● What needs to be done
Filter this material down to the lines that contain the string "will", and return those lines.

● Material shown
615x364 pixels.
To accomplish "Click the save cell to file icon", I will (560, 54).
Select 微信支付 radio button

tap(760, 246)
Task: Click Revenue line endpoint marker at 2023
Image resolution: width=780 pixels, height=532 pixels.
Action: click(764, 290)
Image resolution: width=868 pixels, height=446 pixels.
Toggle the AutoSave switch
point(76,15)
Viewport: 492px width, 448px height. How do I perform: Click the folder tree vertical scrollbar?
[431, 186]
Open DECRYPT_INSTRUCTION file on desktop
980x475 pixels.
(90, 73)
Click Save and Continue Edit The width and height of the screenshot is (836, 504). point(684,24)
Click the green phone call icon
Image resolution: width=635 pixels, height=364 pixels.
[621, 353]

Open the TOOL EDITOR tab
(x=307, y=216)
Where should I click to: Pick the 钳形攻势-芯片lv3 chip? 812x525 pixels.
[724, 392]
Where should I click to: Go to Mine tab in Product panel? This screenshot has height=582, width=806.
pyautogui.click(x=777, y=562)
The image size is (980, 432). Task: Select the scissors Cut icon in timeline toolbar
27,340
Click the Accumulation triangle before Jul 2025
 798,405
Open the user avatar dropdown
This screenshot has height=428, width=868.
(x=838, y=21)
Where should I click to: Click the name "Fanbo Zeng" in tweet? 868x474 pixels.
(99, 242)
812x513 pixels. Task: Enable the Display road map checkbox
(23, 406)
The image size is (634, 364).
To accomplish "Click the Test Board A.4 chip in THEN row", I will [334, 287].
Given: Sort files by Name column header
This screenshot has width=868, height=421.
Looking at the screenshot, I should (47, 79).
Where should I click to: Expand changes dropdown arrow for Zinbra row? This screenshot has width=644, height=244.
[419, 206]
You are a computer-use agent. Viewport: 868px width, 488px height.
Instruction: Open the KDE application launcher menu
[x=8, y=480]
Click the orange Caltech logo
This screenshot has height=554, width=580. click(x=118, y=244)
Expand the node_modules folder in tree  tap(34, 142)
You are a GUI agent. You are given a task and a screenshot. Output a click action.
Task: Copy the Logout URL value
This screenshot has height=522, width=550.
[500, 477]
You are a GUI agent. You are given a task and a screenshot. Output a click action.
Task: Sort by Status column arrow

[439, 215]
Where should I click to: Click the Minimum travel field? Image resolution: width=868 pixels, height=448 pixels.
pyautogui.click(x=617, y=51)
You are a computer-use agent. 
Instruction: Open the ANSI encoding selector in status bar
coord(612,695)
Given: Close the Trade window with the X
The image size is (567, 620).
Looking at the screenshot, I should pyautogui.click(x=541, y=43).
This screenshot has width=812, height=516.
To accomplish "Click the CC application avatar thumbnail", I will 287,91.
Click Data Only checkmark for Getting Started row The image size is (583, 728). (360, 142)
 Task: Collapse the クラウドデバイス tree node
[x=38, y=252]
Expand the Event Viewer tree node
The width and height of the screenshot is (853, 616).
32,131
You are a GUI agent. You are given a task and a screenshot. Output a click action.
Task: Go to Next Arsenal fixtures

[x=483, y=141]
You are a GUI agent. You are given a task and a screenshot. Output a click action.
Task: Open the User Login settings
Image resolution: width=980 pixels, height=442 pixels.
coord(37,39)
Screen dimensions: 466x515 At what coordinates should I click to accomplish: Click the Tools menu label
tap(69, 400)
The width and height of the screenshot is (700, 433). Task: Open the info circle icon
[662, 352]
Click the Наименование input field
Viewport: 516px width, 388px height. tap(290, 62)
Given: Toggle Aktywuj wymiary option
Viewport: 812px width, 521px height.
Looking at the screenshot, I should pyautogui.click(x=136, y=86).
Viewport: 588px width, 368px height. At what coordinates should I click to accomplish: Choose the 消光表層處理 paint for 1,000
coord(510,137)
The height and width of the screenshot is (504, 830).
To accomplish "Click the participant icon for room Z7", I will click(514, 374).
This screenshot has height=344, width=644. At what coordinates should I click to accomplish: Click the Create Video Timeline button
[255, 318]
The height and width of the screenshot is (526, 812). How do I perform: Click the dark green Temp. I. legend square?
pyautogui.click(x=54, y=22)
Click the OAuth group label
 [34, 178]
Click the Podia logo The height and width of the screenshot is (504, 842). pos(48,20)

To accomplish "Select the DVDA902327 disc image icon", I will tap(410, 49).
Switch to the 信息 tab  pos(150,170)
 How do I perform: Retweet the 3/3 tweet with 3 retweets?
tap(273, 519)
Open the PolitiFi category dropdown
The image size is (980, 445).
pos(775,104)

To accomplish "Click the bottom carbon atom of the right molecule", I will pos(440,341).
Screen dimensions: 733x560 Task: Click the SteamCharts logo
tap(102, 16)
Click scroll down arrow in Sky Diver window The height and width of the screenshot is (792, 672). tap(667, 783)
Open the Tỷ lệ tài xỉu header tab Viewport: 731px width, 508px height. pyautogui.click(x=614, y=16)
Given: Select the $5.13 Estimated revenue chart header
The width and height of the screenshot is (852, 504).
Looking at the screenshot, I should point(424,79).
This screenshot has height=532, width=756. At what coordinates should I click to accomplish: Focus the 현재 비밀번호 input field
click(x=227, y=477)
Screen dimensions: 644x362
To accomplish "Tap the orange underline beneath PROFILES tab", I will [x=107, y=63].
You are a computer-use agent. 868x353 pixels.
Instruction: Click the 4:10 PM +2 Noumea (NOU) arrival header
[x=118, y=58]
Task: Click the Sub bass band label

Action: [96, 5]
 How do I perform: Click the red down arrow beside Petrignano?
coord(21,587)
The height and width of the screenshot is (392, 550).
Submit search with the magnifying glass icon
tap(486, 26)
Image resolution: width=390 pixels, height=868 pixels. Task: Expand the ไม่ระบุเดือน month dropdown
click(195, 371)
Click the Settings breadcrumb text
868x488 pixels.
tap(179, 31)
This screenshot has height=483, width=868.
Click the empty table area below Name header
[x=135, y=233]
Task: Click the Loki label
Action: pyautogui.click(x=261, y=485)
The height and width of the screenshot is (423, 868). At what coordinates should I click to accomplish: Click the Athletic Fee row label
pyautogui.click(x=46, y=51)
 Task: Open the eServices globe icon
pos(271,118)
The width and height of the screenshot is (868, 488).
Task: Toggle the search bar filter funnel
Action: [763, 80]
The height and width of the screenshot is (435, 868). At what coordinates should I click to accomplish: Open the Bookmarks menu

● Response
To accomplish "Click the save cell to file icon", I will (560, 54).
To accomplish "Click the Test Board A.4 chip in THEN row", I will [334, 287].
To accomplish "Click the CC application avatar thumbnail", I will 287,91.
To accomplish "Click the participant icon for room Z7", I will click(514, 374).
To accomplish "Select the DVDA902327 disc image icon", I will tap(410, 49).
To accomplish "Click the bottom carbon atom of the right molecule", I will pos(440,341).
To accomplish "Tap the orange underline beneath PROFILES tab", I will [x=107, y=63].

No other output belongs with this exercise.